Mesmo que denunciemos com argumentos racionais, sociológicos, humanistas etc., essa concepção da “dureza” da vida é evidente por si mesma. Principalmente quando um outro AIE, o religioso (neopentecostal) constrói semioticamente a fé como escudo e arma em adesivos espalhados em vidros de carros e para-choques de caminhões: fé e religião como elementos motivacionais para resistir e suplantar os “perrengues” do dia a dia.
(2) Um conto na bomba semiótica de secessão brasileira
O jornal “Folha de São Paulo”, em 2014, após a vitória de Dilma Rousseff na eleição presidencial, foi o primeiro veículo a detonar a bomba semiótica de secessãoatravés de um infográfico-animação chamado “Folhacóptero”: “O folhacóptero sobrevoa com você alguns mapas que ajudam a explicar a divisão do país no primeiro turno das eleições. As desigualdades econômicas criaram um muro invisível separando o Brasil em dois. Ele correria por 8 mil kms (...)”. A lição era: os mais pobres e menos educados votaram no PT; enquanto o Sul-Sudeste mais rico e educado não.

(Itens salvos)
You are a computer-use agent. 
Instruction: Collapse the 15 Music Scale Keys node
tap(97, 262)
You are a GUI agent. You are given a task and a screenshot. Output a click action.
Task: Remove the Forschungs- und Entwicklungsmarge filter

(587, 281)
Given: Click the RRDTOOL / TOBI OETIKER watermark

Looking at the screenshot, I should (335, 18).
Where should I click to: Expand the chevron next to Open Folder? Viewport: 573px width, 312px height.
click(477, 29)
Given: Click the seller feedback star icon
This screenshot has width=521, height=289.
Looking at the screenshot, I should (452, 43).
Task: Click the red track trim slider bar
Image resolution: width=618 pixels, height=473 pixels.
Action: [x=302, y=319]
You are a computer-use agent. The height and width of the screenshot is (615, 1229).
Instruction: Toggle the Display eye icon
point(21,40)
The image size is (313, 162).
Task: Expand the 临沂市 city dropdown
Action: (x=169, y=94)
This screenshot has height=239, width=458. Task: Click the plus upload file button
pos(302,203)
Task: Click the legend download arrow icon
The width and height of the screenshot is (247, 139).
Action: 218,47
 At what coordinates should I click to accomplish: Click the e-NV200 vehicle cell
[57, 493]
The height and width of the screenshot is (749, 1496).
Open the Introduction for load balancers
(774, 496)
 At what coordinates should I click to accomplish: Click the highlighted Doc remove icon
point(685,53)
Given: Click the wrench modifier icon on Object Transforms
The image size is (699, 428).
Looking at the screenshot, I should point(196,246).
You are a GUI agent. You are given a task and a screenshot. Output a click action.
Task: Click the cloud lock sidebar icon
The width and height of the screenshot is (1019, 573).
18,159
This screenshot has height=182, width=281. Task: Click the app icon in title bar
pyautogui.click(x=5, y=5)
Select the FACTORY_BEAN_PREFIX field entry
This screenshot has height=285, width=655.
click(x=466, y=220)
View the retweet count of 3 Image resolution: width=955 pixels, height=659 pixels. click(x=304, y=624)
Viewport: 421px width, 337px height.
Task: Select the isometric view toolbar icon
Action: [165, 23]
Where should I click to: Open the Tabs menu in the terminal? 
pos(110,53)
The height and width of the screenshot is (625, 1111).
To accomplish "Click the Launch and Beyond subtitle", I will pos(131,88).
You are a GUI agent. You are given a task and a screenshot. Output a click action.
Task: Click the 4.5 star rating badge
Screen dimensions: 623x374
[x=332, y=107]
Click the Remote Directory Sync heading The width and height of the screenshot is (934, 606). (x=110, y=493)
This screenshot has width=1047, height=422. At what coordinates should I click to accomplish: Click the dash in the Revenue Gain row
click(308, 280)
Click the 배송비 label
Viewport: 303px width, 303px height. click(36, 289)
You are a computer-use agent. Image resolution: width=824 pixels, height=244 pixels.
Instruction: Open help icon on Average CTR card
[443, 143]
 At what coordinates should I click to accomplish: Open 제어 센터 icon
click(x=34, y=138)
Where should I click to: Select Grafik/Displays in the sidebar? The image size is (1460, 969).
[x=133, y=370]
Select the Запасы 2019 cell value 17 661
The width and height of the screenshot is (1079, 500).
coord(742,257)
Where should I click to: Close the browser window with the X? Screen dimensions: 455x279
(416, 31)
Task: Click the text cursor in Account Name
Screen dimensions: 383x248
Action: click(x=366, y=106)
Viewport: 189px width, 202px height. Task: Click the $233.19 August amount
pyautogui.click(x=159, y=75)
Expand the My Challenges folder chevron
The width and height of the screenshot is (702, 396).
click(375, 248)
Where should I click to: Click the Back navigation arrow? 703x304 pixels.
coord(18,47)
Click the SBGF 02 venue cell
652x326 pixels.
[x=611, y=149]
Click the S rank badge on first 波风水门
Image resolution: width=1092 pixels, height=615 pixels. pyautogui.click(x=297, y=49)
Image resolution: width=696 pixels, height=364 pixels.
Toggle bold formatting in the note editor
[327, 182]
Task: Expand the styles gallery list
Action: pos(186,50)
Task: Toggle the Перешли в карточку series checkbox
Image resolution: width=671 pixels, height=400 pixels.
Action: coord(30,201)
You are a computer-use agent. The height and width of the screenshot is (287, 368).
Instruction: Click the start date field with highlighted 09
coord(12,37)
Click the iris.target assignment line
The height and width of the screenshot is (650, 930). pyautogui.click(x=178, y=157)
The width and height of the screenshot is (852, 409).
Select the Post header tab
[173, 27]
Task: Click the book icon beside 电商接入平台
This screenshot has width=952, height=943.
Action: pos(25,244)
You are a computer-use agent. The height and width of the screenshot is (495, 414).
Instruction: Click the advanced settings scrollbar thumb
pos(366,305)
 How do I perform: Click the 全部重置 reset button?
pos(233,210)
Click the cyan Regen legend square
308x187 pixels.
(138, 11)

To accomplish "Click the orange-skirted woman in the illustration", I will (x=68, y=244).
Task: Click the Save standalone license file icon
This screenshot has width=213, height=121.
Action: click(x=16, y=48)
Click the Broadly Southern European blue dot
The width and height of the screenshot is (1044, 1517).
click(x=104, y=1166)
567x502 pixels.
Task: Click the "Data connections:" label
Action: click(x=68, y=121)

> ATIVIDADE 1: De acordo com o trecho selecionado, qual veículo foi o primeiro a detonar a bomba semiótica de secessão em 2014?
> ATIVIDADE 2: Reescreva a parte do trecho selecionado entre "Mesmo que denunciemos" e "do dia a dia.", inclusive, substituindo "caminhões" por "ônibus".
> ATIVIDADE 3: Dê continuidade ao trecho selecionado sobre a bomba semiótica de secessão brasileira a partir do ponto em que ele termina.

> RESULTADO DA TAREFA 1: O jornal "Folha de São Paulo".

> RESULTADO DA TAREFA 2:
Mesmo que denunciemos com argumentos racionais, sociológicos, humanistas etc., essa concepção da “dureza” da vida é evidente por si mesma. Principalmente quando um outro AIE, o religioso (neopentecostal) constrói semioticamente a fé como escudo e arma em adesivos espalhados em vidros de carros e para-choques de ônibus: fé e religião como elementos motivacionais para resistir e suplantar os “perrengues” do dia a dia.

> RESULTADO DA TAREFA 3:
Enquanto publicações estrangeiras como a “The Economist” usaram infográficos mais neutros e elegantes para explicar as desigualdades históricas do Brasil, nossa grande mídia usa a imagem do muro, simbolicamente carregada de ódio e separatismo.
Diante da controversa declaração do governador de Minas Gerais, Romeu Zema, defendendo uma frente Sul-Sudeste contra o Norte-Nordeste. Segundo ele, “a vaquinha que produz pouco”, associando à notícia, a Folha publica na sessão “Praça do Leitor” um conto chamado “Chore em casa, sorria na rua”, cuja moral é: reclamar na rua é sinal de fraqueza, portanto chore na cama que é lugar quente...
O conto fala de dois irmãos nordestinos que vem para o Sudeste em busca de oportunidades. Trabalham como pedreiros. Um estudou, fez telecursos primeiro e segundo Grau, faculdade, até chegar à presidência do grupo. Enquanto o irmão, sem estudar, continuou como pedreiro, casado e com filhos para cuidar com seus parcos recursos.
“Em casa, pelo menos poderemos dizer que choramos por não termos a coragem de arriscar um pouco mais e ousar aprender. Assim é na vida. Aprendamos com nossas próprias fraquezas!”, encerra o leitor.
Temos a continuidade do imaginário proto fascista da dureza da vida, dessa vez justificando a divisão dos brasileiros em duas categorias: aqueles que choram e aqueles que aprendem com a dureza.
Esse imaginário da “vida dura” relaciona-se com a realidade material como categoria de pensamento. Categoria cognitiva em torno da qual gravita uma constelação de conceitos como rudeza, relações assimétricas entre fortes e fracos, força etc.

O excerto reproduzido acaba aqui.